Food giant Nestle has announced plans to close its defined benefit pension scheme, sparking the threat of industrial action.
The company, which employs around 8,000 workers in the UK, said it planned to replace it with a defined contribution scheme.
There are 720 people on the Nestlé Halifax site which produces brands include Quality Street, After Eight and Easter eggs.
Unions accused the company of an “act of betrayal” and warned that strikes “loomed large” if the change goes ahead.
Nestle said it introduced the option of a defined contribution scheme for employees in 2010 while continuing to offer a defined benefit scheme.
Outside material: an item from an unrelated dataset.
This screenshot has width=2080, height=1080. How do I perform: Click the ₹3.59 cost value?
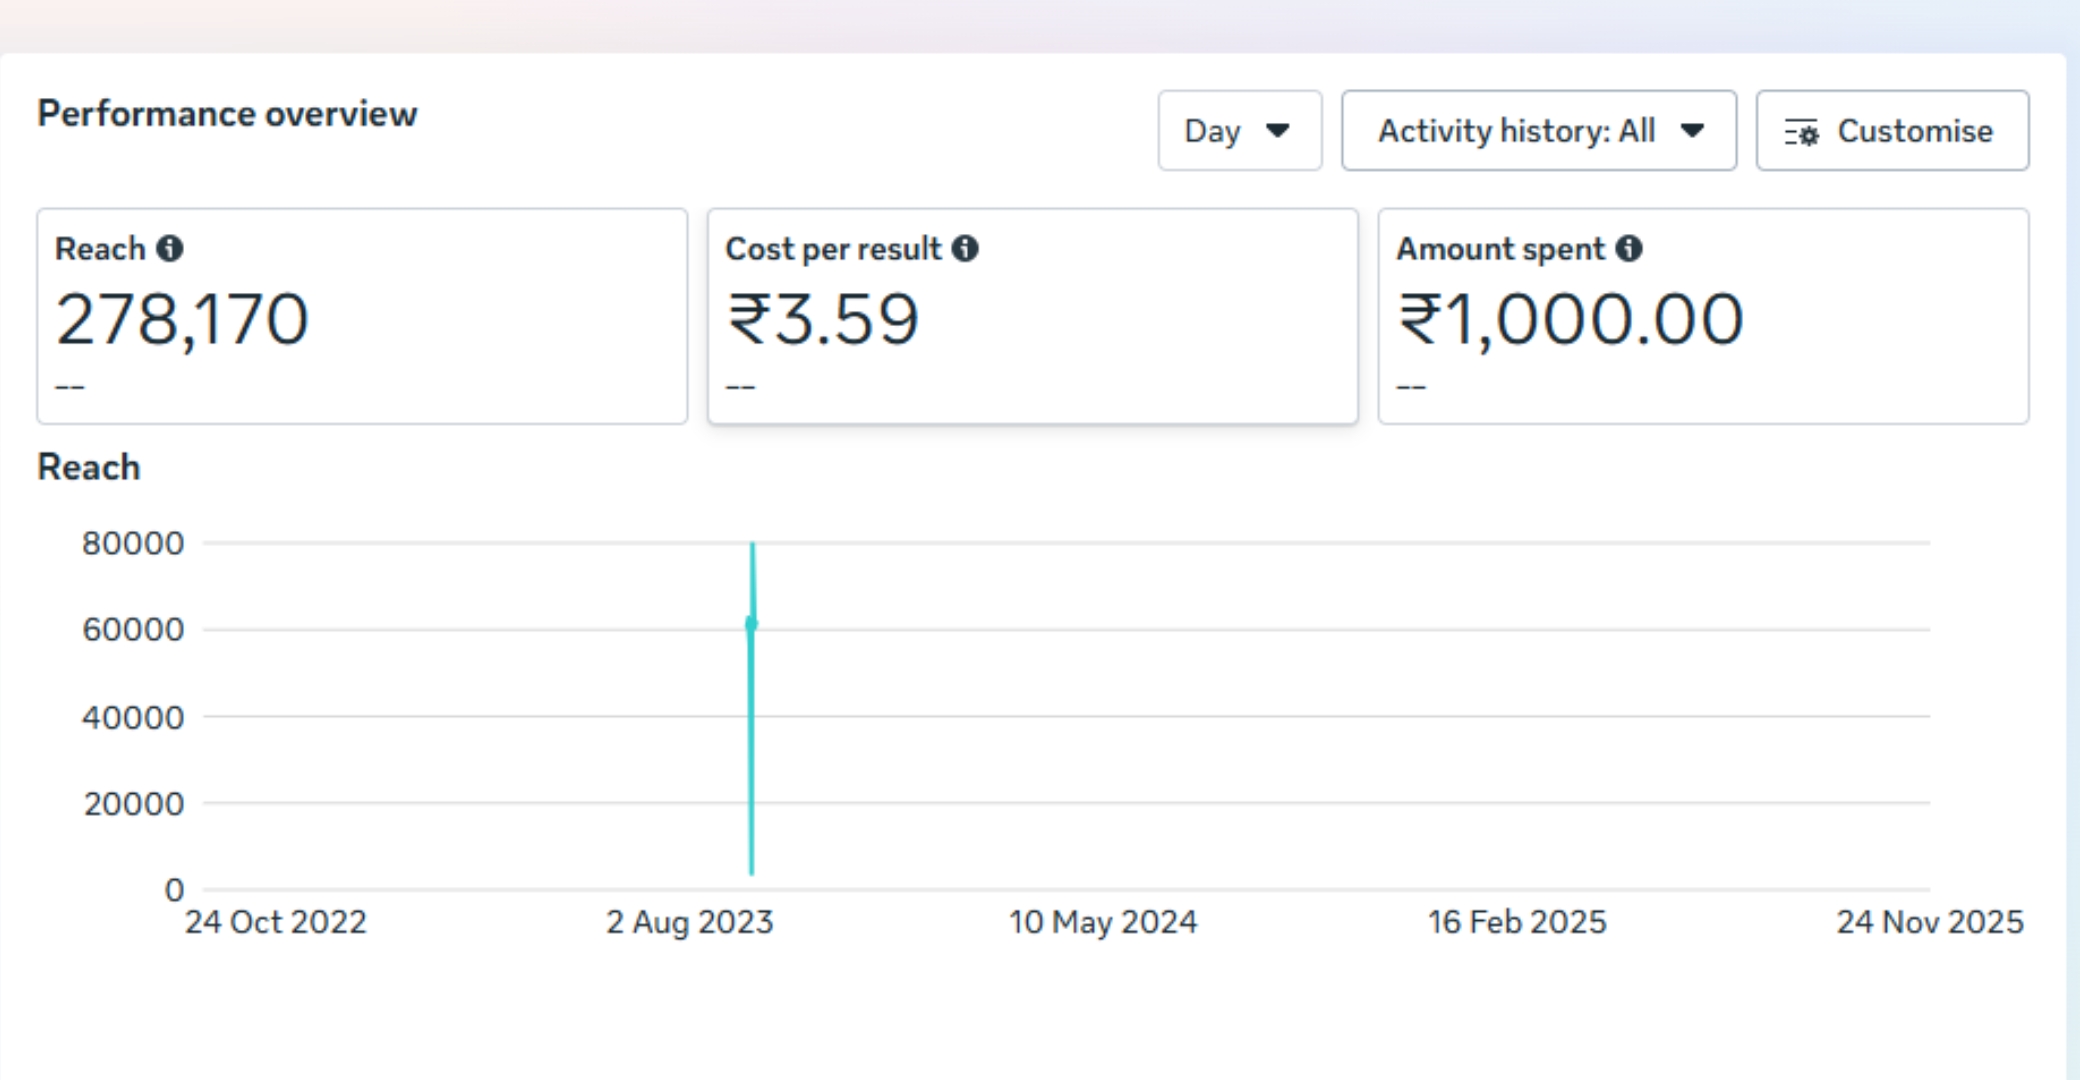[822, 320]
A company statement said: “Unfortunately, the costs and risks of providing a defined benefit scheme have continued to increase substantially in recent years.
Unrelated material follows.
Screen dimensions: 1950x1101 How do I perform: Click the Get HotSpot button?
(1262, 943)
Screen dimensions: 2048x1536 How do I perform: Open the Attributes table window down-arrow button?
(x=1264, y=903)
“With regret the company is therefore proposing its closure and replacement with one of the most attractive defined contribution schemes available.”
Dame Fiona Kendrick, chief executive and chairman of Nestle UK and Ireland, said: “We realise that these proposed changes will cause concern for employees who are building up defined pension benefits in the Nestle UK pension fund, or are eligible to do so.
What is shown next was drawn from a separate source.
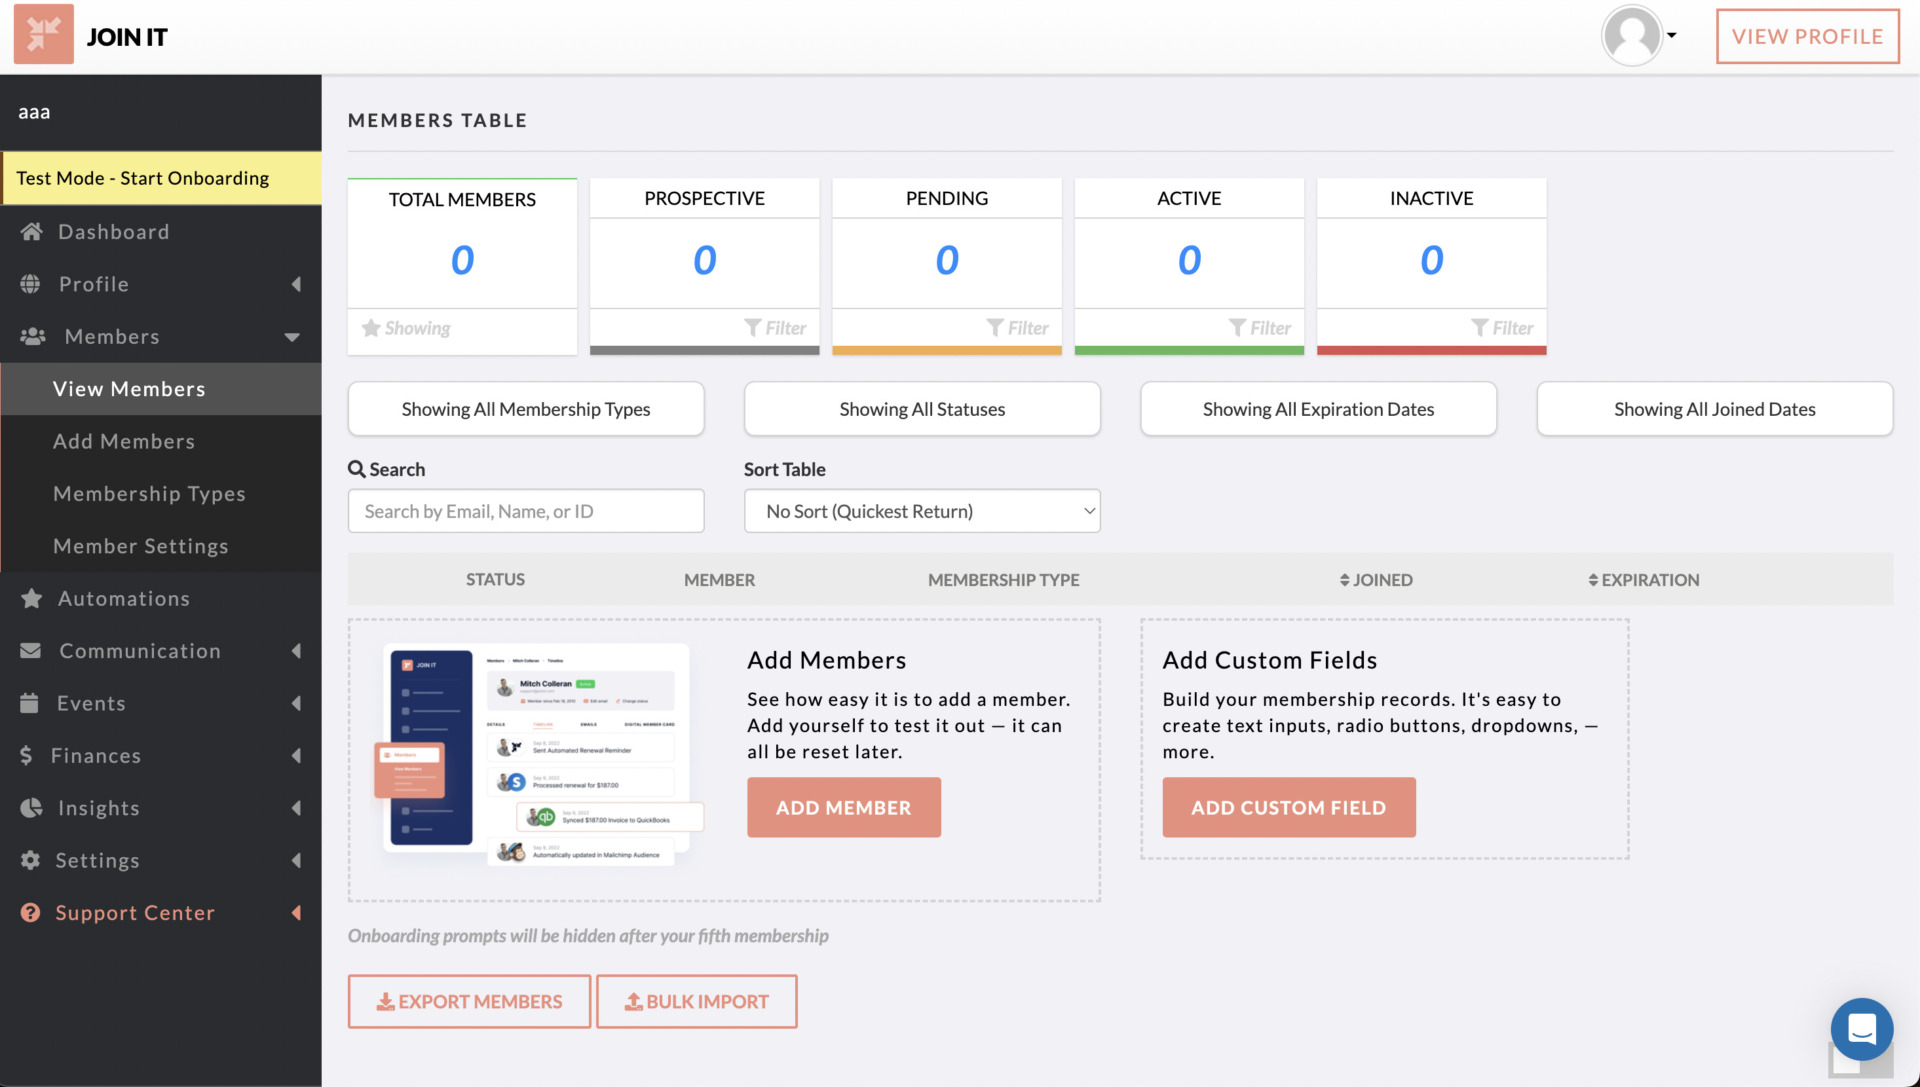Click the Insights pie chart icon
Viewport: 1920px width, 1087px height.
coord(31,808)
“We are very sorry that we have to propose these changes but under the circumstances we believe it is the right option.”
The company said it will consult employees and unions and will give “careful consideration” to their response before a final decision.
Unite national officer Julia Long said: “Many loyal workers will feel led up the garden path and see these changes as an act of betrayal by Nestle. Five years ago they agreed to pension changes in good faith on the understanding that their pension would be secure for the future.
“Now Nestle is tearing up their contracts with their future with many workers facing being worse off in retirement. We will not stand by and let that happen and would urge Nestle to think again and honour its past promises.”
GMB national officer Stuart Fegan said: “The 7,600 Nestle workers which these proposals affect will wonder why a company such as Nestle, generating significant profit in the UK and other world markets, can justify such detrimental plans.
“Particularly as these proposals directly affect those Nestle workers who manufacture the products that make Nestle the leading world food manufacturer.
“We urge Nestle to think again on these proposals as we fear that the UK workforce will not accept these changes willingly.
“Strike action, with all its consequences for Nestle’s corporate brand if these proposals are implemented, looms large across Nestle in the UK.”
Unions said if the proposals go ahead, a career average scheme will be closed to new entrants from 2016 and closed to future pension build-up for existing members from the start of 2017.